На улице они шли тоже на расстоянии. Когда подходили к Советской, Вера кивнула в сторону уцелевшего квартала, где находился и райком:

— Тебе ведь сюда. Не провожай меня…

— Но ведь ночь, — попытался протестовать он. — Мало ли…

— Не надо…

Несколько минут еще можно было слышать, как трещали известка и щебень под ногами Веры, как что-то хрустнуло под сапогами Степанова; Вера шла по дороге, Степанов свернул в сторону на какое-то пепелище.

22

Как-то на фронте, на привале в лесу, Степанов достал зеркальце, повесил его на сучок ели, стал бриться. Вдруг что-то: вжик! — и в лицо брызнули острые крошки сухой коры.

Пуля… Прошла несколькими сантиметрами выше головы. Залетная, шальная пуля.

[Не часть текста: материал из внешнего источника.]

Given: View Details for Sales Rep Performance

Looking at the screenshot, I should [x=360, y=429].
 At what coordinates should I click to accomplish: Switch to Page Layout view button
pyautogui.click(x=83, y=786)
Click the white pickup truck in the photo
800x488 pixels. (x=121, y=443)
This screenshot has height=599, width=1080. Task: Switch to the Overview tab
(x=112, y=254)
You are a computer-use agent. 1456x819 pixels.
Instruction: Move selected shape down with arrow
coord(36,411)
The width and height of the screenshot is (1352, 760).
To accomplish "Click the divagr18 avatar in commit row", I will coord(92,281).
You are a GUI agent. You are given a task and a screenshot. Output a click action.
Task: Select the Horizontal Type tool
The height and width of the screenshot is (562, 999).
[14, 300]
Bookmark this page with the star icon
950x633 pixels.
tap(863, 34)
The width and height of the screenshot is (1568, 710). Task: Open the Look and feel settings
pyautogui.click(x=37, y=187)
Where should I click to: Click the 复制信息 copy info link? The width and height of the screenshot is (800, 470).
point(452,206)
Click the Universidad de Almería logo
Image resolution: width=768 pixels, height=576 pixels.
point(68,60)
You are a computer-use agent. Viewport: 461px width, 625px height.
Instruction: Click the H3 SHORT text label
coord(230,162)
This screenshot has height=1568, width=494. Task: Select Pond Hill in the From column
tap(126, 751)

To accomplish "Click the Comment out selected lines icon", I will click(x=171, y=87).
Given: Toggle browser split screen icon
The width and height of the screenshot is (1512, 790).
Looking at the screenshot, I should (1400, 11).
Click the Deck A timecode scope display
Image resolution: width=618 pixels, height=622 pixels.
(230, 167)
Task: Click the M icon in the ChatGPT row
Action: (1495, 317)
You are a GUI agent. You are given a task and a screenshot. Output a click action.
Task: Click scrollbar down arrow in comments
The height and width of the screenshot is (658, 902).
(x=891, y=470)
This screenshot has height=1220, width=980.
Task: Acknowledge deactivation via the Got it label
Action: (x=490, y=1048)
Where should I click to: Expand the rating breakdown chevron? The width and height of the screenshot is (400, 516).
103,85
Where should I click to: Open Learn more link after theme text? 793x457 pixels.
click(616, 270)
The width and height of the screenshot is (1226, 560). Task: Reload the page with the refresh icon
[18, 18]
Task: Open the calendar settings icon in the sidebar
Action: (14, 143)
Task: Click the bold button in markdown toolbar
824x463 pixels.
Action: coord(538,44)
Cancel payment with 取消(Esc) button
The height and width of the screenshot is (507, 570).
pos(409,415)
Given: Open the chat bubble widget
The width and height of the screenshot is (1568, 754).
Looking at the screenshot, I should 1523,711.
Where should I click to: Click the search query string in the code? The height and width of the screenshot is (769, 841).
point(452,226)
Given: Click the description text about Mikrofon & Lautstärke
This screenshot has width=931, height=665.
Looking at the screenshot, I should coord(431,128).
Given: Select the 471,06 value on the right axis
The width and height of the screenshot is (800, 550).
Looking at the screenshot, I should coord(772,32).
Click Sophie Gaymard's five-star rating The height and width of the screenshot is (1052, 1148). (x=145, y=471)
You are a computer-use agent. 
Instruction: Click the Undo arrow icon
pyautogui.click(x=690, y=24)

Человек замечает, что миновал смерть, только тогда, когда опасность выявлена, выражена в чем-то очевидном. Кто знает, сколько раз солдат рискует на передовой, сколько раз его могут убить и сколько раз он спасается?

А здесь вот — пуля в стволе небольшой ели. Сидел бы чуть повыше или стрельни тот чуть пониже — и нет тебя.

И еще случай.

Набились в землянку и жались поближе к печке. На улице — дождь не дождь, сырая мгла. Деревья, трава — все мокрое. Королев достал табак, свернул цигарку… На него набросились:

— Шел бы отсюда! И так дышать нечем!

— Не кури здесь!

Королев неохотно поднялся и вышел из землянки. Степанов — за ним. Спрашивается: зачем он тогда вышел? Курить — не курил… Поговорить? Может быть, поговорить с умным и добрым Королевым…

Тот закурил и спросил:

— Что, Степанов?

Встал рядом с Королевым, разговорившись, они не заметили, как отошли от землянки… Вдруг — бах! И нет землянки. Почти прямое попадание.

Но сколько Степанов ни вспоминал и ни говорил самому себе в печальное утешение: «Могло быть и хуже! Могло! Могло! Уже мог погибнуть и истлеть в земле», — легче не становилось.

Хотя он и сказал Вере, что считает себя самонадеянным восьмиклассником, хотя он и ужаснулся тогда своей, что ли, наивности или ребячливости, острая обида на Веру все росла и росла.